A report out this month from Verizon finds that many businesses fail to stay compliant 100% of the time.
“Criminals only need one chink in your company’s armor to get in,” the Verizon report says. “Some companies still treat compliance as a one-off annual scramble. … But if you don’t work at compliance, just one new uncontrolled Wi-Fi access point, unprotected admin account or unencrypted drive could take you out of compliance.”
THE END OF CREDIT CARDS?
The retail federation’s Duncan even suggests that cards as a payment option could become useless if banks and retailers can’t agree on the best way to adopt the chip-based cards and readers.
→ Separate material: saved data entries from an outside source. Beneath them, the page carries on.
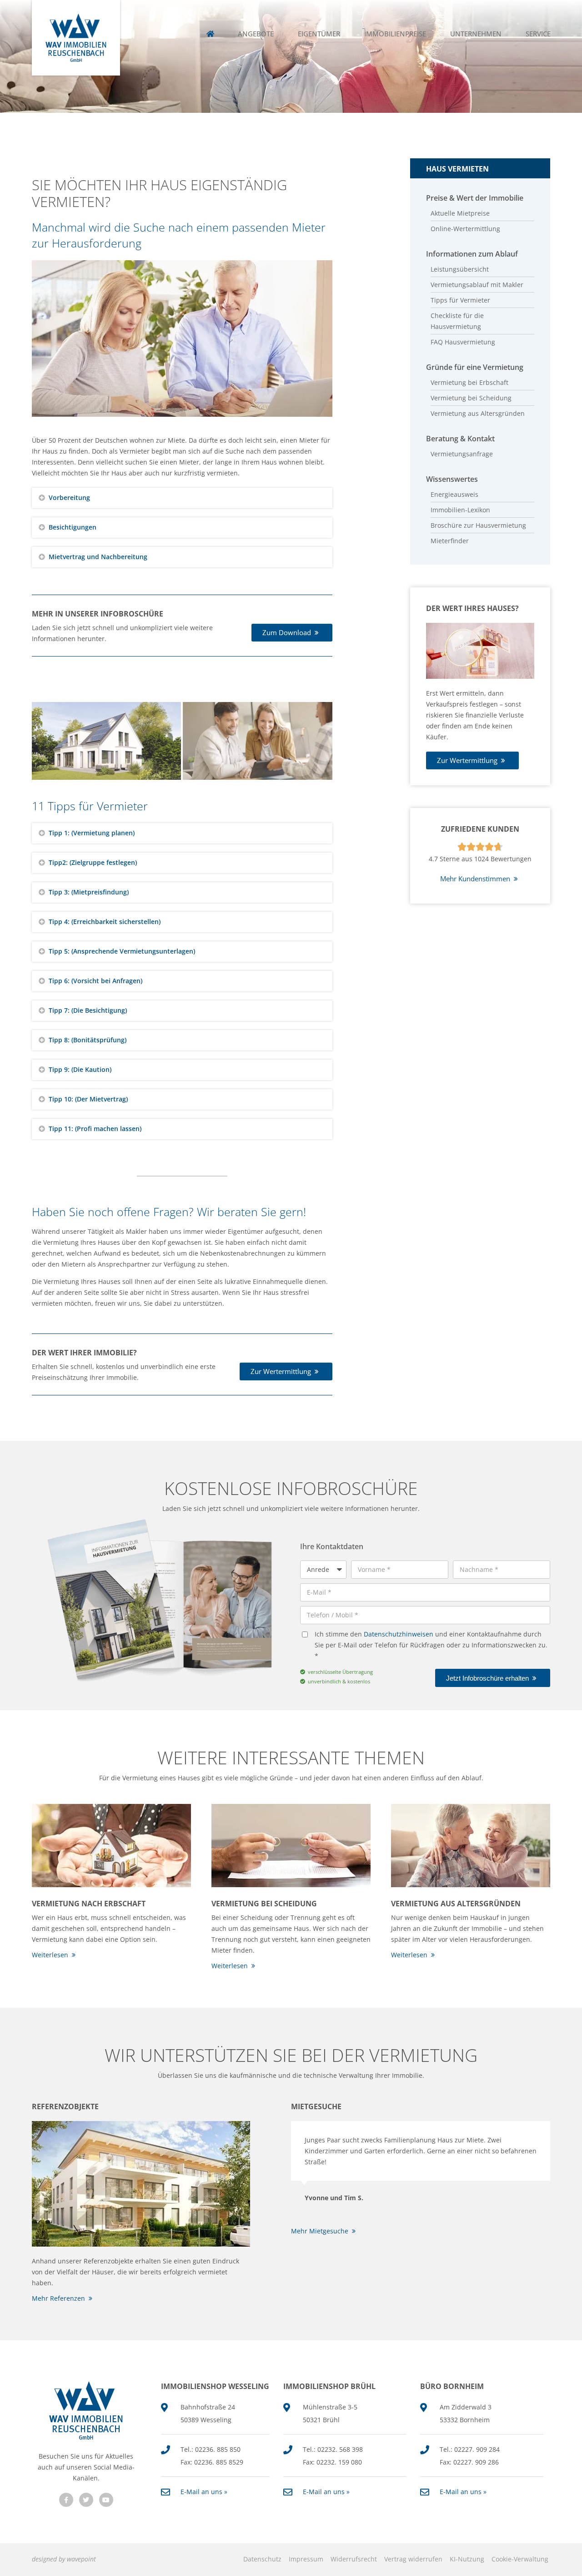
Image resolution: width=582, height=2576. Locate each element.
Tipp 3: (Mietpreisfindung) (89, 892)
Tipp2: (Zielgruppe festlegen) (93, 862)
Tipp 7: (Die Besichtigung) (88, 1010)
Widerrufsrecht (354, 2559)
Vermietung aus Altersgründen (456, 1904)
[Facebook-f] (66, 2500)
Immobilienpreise (395, 34)
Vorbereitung (69, 497)
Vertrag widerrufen (413, 2559)
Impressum (306, 2559)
A group of merchants including Walmart, Target, Gap and Sears are collaborating on a mobile payments network called MCX, for Merchant Customer Exchange, that would rely on mobile phones instead of plastic cards to complete transactions.
“No one is going to spend money on systems that don’t protect their customers,” Duncan said. “Realistically, they’re going to look for other alternatives, like mobile, that will protect their customers and reduce fraud, and the card systems will make themselves irrelevant.”
Some shoppers have cut back on their card use already, opting to pay with cash for smaller purchases, while others have become more diligent in monitoring financial accounts.
Levi Zimmer, 27, wasn’t directly affected by the Target data breach, but had family members who were. Since then, he’s started using cash for groceries, restaurants, bars and drugstore purchases — generally for anything that costs less than $200.
“I know it only takes one breach at one store, but if I can limit the times I use plastic, maybe I can be spared,” said Zimmer, who lives in North Mankato, Minn. “I will probably continue carrying cash until that time I get punched and robbed with $200 in my pocket. One way or another, thieves are going to steal.”